Challenges:
A. Duplicate the portion of the basketball final recap between "Having led by" and "overcame CSKA Moscow.", inclusive.
B. According to the basketball final recap, how large was the lead that Rytas built without reply at the start of overtime?
C. Write the next part of the basketball final recap, starting after its last sentence.

Document passage:
Having led by as much as 20 in the third quarter, AEK’s lead was down to 5 points with 3:50 left on the clock. The game nature of Rytas had got them back in the fight and there were shades of Istanbul 2012, when Olympiaco overcame CSKA Moscow.
Rytas tied it up late and had a Speedy Smith prayer shot to potentially win it in regulation. Yet they couldn’t quite close out the comeback there. Still, Rytas had already done the unthinkable by coming back into it. Overtime was there for the taking.

Even when their team was in a big hole, the Rytas fans who made the trip from Vilnius kept believing until the end.
Photo: Basketball Champions League.
Five minutes of fury
No team in Basketball Champions League history had ever come back from the types of deficits Rytas faced in this final. Rytas had never played so poorly in the first half of any BCL game they’d every played. They looked done and dusted before the final quarter started.
Yet here they were, rocking out to an 8 point lead without reply to start the first ever overtime in a BCL title game. The red and black horde that had made the trip from Vilnius was in full song with AEK feeling the pressure.
Simonas Lukosius was writing himself into Rytas lore with every play. this was there for Rytas. The Vilnius club was rising to the occasion in unreal style.

Data entries:
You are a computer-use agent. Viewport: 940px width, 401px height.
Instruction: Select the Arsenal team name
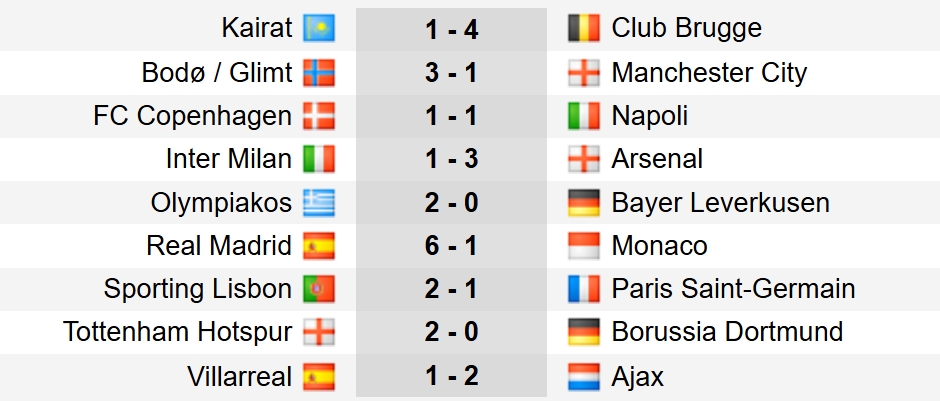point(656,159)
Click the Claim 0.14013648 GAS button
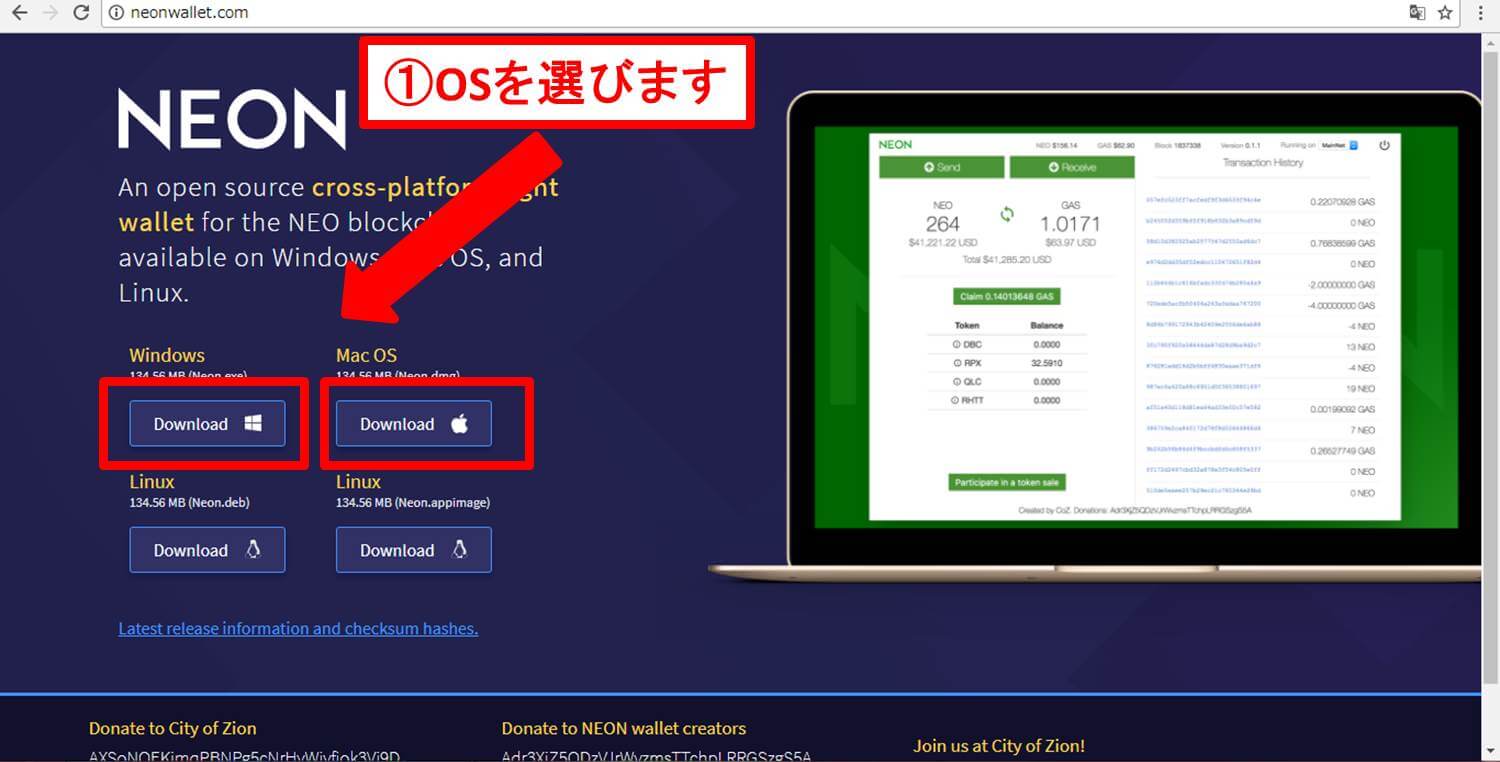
==
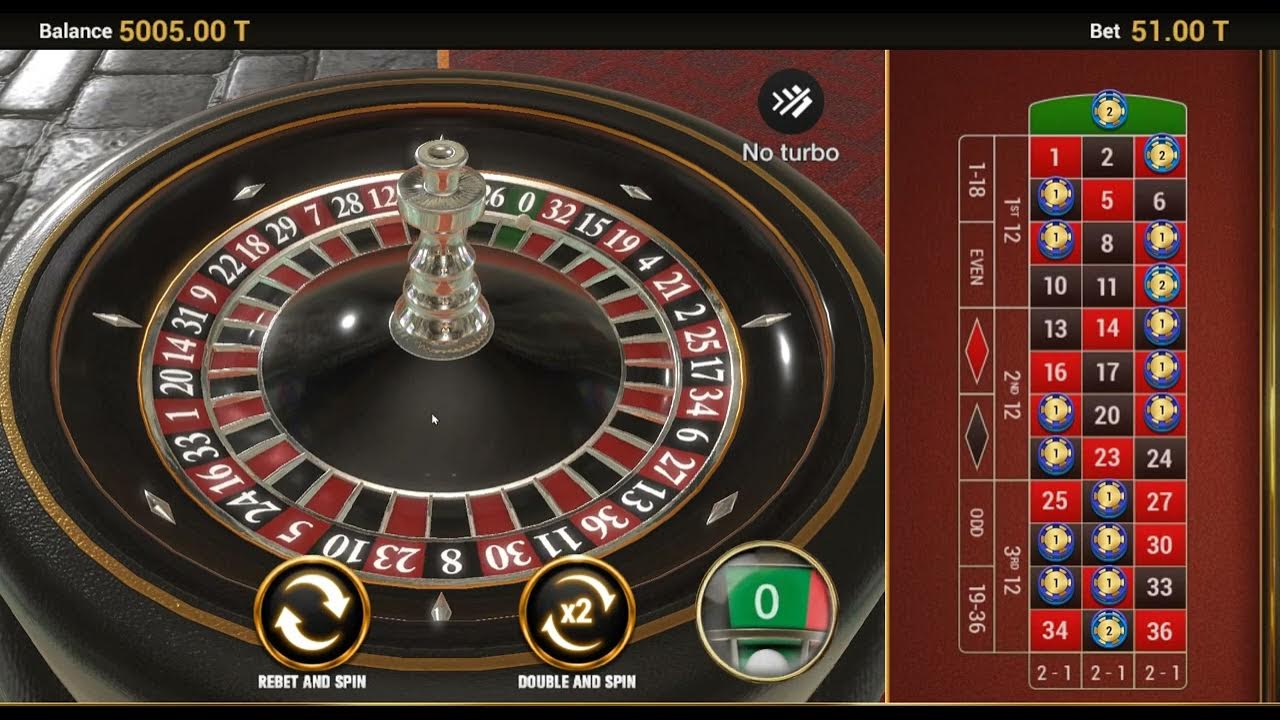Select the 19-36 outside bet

In response:
A.
Having led by as much as 20 in the third quarter, AEK’s lead was down to 5 points with 3:50 left on the clock. The game nature of Rytas had got them back in the fight and there were shades of Istanbul 2012, when Olympiaco overcame CSKA Moscow.

B. Rytas built an 8-point lead without reply.

C.
Think of the context
This is a Rytas team that has been the peak team for drama in the Basketball Champions League ever since it joined the competition. They were going up against a team that had been able to take control and maintain it against so many top sides all season.
Yet Rytas simply never stopped believing. They embraced the underdog spirit like few could and claim a first ever Basketball Champions League title, in a final that will not so much live long in the memory as it will be etched there permanently.
Sport is made better by miracles and that’s what we saw in Badalona on Saturday night. In an arena where Lithuania won Olympic bronze in 1992, Rytas wrote another extraordinary chapter in the history of basketball on Saturday night.